Пыток подследственный явно боялся, спешил ответить на любой вопрос, но пришедшие на допрос Татарин и Гуня приказали жечь его огнем. Аркадий, убедившись, что и под пыткой грек не меняет показаний, из допросной ушел. Иоанниса этого он даже немного пожалел, но требовать прекращения пыток, не говоря уже об освобождении покушавшегося, не стал. Не были атаманы садистами или маньяками, так что, если продолжили пытки, значит, видели в этом необходимость.
Ставридис умер к утру. В ходе «разговора», желая избежать боли, он назвал нескольких сообщников. Но вот их даже пытать не стали, уж очень путался в своих показаниях пленник. При малейшем нажиме сразу называл других «соучастников». Всех их, конечно, допросили, но сочли невиновными. Ясно, что от боли грек готов был оговорить любого, сочли правдивыми именно его первые показания.
На следующее утро решили отправить всех греков в Крым. Однако выполнить это постановление не удалось, уж очень часто штормило, причем нешуточно. А тут и разведка донесла о начале выдвижения турецкого войска в поход на Созополь. Эвакуацию пришлось отложить до наступления хорошей погоды, благо доминирование на море у казаков было полным. Пока греков-добровольцев запирали на ночь в выстроенных заблаговременно подземных бункерах, а днем старались использовать прежде всего для хозяйственных работ.

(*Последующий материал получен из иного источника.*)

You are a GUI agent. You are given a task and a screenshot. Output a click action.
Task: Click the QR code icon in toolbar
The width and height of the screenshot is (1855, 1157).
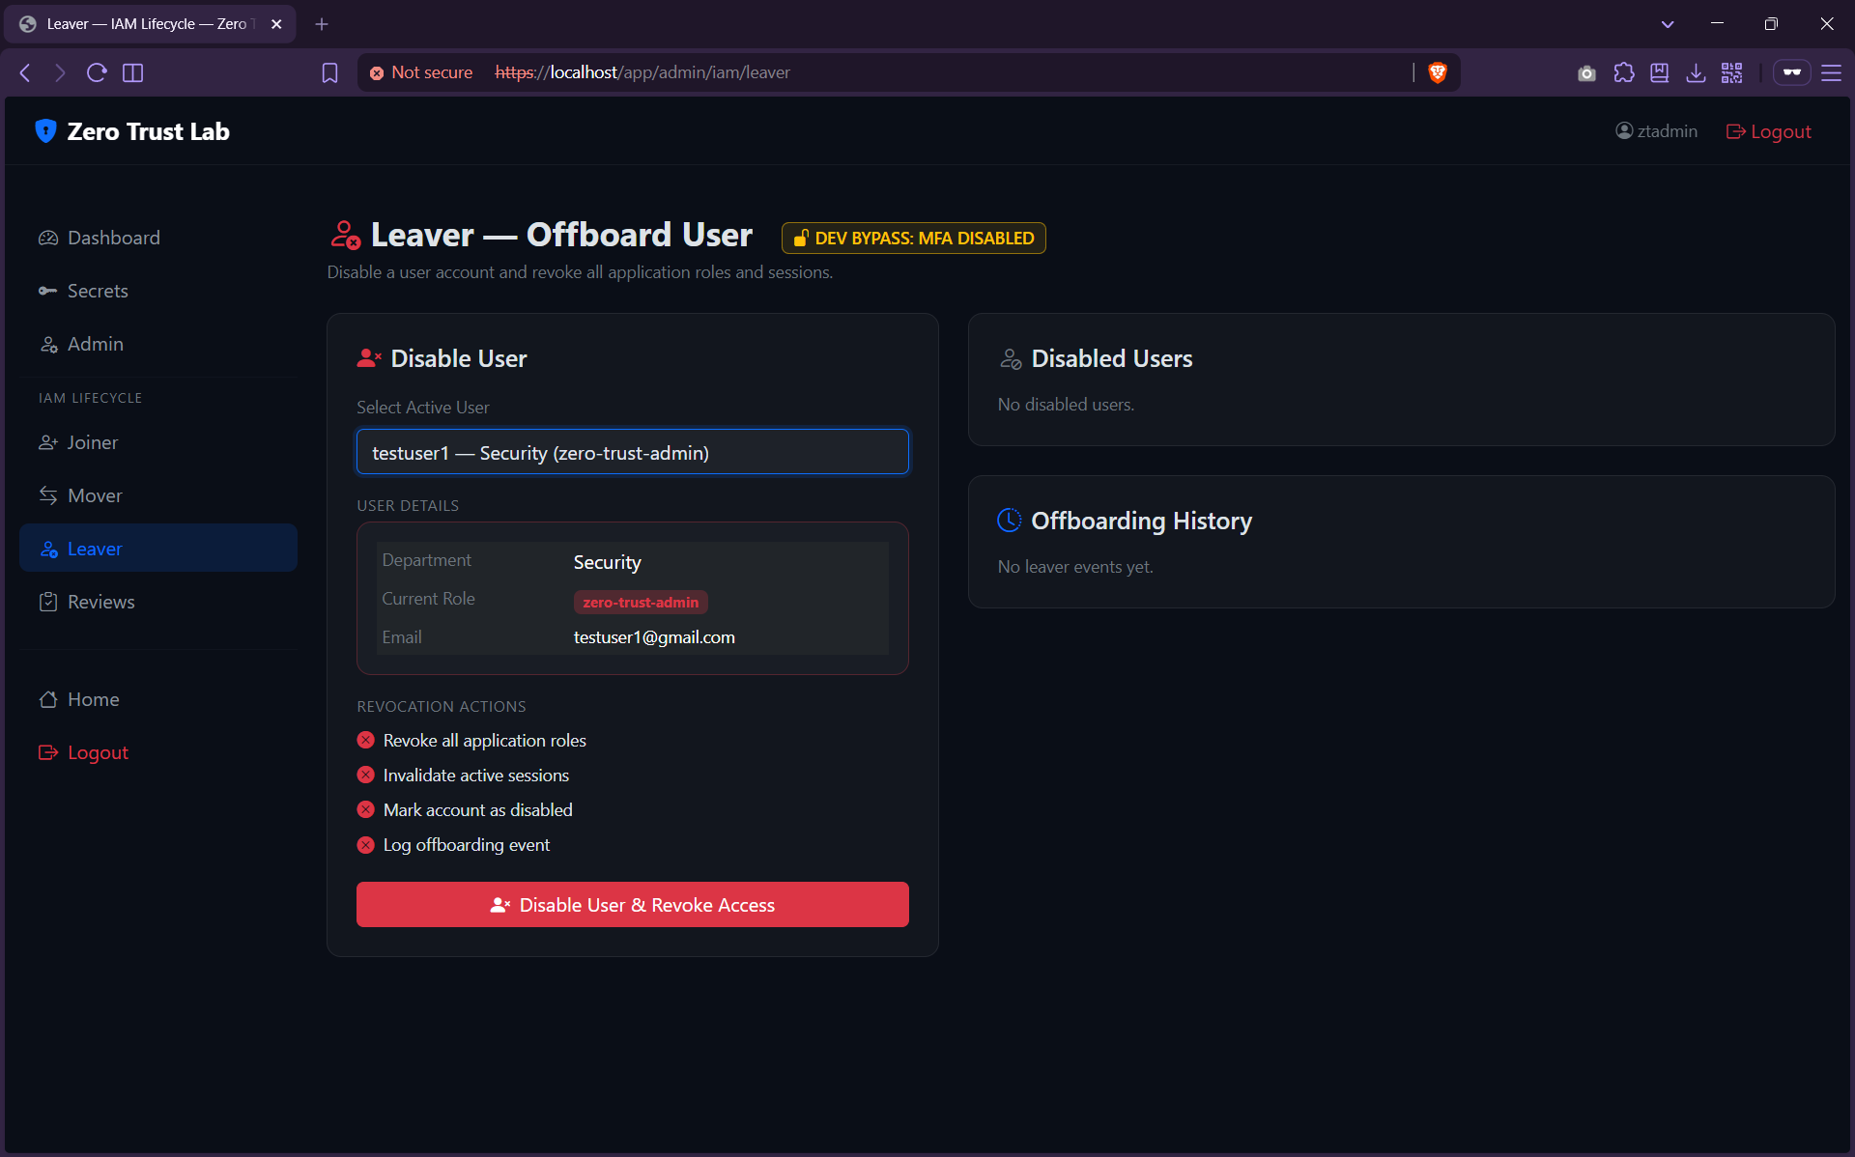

Продовольствия запасли на полгода для тридцати тысяч защитников. Хотели больше, но из-за засух продовольственная проблема на Малой Руси и на Донских землях стояла остро. Не хватало хлеба и на Великой Руси, уж очень большое за последнее время она приняла пополнение – с полмиллиона турок, черкесов, поляков…
Пороха также лучше иметь бы побольше, но постоянно наращиваемое его производство на Малой Руси, вновь построенные пороходельные предприятия на Дону с запросами не справлялись. Зато улучшенной версии напалма (все еще сильно уступавшего изобретению ХХ века) запасли много. Как и ракет, уже в керамических корпусах, с боеголовками из толстого стекла, с взрывчаткой или горючей смесью внутри.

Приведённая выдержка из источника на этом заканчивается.